What you should do >>
Take the entries below and print, exactly, the stretch from the line containing "Küchenangebote (212, 2412)" through the line containing "Kleiderschränke (38, 1786)", both included.

Stored data
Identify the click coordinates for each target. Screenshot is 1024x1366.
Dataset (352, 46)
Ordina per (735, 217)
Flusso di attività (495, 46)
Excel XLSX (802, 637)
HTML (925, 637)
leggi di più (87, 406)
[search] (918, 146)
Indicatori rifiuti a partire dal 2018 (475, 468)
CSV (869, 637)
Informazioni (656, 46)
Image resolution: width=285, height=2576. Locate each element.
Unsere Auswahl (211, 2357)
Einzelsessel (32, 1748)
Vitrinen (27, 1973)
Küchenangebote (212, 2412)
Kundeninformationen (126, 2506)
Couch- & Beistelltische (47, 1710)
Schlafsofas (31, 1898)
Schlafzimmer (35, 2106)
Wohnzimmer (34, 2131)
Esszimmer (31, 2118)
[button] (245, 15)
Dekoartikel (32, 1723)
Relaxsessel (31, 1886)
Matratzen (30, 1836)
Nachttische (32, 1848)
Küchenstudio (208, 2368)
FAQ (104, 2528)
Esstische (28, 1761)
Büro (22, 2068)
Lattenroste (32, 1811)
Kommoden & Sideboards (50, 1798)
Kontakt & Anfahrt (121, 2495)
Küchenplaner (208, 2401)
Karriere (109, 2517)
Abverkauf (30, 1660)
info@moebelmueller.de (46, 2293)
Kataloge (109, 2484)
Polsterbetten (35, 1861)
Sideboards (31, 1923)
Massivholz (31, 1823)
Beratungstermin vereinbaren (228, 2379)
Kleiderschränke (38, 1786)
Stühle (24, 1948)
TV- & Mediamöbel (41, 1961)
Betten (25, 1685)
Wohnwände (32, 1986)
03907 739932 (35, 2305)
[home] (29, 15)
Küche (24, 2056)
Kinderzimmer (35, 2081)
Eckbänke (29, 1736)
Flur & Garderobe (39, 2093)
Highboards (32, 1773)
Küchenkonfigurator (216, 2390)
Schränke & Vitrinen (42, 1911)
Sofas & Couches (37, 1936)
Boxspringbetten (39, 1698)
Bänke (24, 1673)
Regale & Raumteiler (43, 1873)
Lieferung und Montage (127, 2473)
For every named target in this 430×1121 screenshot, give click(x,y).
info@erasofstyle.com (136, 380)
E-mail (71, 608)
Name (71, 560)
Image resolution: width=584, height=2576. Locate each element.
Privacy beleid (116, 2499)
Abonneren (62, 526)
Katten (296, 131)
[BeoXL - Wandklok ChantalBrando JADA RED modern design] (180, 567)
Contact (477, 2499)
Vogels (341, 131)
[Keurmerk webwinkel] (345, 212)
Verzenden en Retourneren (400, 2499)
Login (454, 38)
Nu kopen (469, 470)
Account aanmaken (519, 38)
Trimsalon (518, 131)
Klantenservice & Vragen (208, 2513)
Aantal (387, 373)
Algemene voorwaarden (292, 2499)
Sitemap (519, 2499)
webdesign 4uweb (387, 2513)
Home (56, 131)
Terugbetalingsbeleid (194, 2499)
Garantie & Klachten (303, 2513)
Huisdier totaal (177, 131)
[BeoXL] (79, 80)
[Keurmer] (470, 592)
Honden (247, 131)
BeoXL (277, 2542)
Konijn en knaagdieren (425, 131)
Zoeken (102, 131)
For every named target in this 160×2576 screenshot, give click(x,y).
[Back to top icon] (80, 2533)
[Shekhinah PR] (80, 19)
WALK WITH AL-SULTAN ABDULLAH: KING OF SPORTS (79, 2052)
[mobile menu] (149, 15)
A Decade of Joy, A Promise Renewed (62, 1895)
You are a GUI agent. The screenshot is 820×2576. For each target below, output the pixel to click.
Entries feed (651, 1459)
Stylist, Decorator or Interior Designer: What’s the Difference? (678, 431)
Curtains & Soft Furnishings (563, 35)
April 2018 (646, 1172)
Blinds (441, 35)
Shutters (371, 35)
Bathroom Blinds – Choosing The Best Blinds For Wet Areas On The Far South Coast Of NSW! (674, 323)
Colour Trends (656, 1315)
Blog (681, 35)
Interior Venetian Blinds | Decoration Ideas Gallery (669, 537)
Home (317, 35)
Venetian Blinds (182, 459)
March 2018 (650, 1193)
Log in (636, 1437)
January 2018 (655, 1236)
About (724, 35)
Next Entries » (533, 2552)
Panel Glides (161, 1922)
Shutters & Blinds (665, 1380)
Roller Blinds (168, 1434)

Your response >>
Küchenangebote (212, 2412)
Kundeninformationen (126, 2506)
Couch- & Beistelltische (47, 1710)
Schlafsofas (31, 1898)
Schlafzimmer (35, 2106)
Wohnzimmer (34, 2131)
Esszimmer (31, 2118)
[button] (245, 15)
Dekoartikel (32, 1723)
Relaxsessel (31, 1886)
Matratzen (30, 1836)
Nachttische (32, 1848)
Küchenstudio (208, 2368)
FAQ (104, 2528)
Esstische (28, 1761)
Büro (22, 2068)
Lattenroste (32, 1811)
Kommoden & Sideboards (50, 1798)
Kontakt & Anfahrt (121, 2495)
Küchenplaner (208, 2401)
Karriere (109, 2517)
Abverkauf (30, 1660)
info@moebelmueller.de (46, 2293)
Kataloge (109, 2484)
Polsterbetten (35, 1861)
Sideboards (31, 1923)
Massivholz (31, 1823)
Beratungstermin vereinbaren (228, 2379)
Kleiderschränke (38, 1786)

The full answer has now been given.